How many lines in the listing below contain the string "pixels"? Case counts. Reply with the number alone.

· · ·

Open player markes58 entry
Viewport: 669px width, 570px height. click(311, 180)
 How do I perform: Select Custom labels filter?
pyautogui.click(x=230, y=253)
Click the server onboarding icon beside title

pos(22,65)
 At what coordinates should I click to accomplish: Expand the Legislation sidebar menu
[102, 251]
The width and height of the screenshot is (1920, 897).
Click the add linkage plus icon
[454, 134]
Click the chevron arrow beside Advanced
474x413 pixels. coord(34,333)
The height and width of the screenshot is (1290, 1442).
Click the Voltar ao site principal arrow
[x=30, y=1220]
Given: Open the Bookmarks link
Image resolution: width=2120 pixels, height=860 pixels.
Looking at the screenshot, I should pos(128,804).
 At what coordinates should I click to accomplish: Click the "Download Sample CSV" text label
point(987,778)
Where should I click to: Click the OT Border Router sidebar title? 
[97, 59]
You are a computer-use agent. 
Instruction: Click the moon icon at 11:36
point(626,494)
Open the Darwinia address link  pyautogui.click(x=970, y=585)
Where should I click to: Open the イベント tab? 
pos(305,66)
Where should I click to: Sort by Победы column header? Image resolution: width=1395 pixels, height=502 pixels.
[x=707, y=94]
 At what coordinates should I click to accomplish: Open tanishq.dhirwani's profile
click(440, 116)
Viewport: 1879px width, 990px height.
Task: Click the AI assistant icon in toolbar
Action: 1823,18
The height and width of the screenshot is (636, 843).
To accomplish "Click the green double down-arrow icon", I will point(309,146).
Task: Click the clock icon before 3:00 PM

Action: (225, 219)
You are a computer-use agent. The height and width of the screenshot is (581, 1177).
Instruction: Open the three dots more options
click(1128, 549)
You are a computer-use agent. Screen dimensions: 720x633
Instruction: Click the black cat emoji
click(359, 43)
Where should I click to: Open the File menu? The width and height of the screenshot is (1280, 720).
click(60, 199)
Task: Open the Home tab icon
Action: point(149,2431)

· · ·

Solution: 3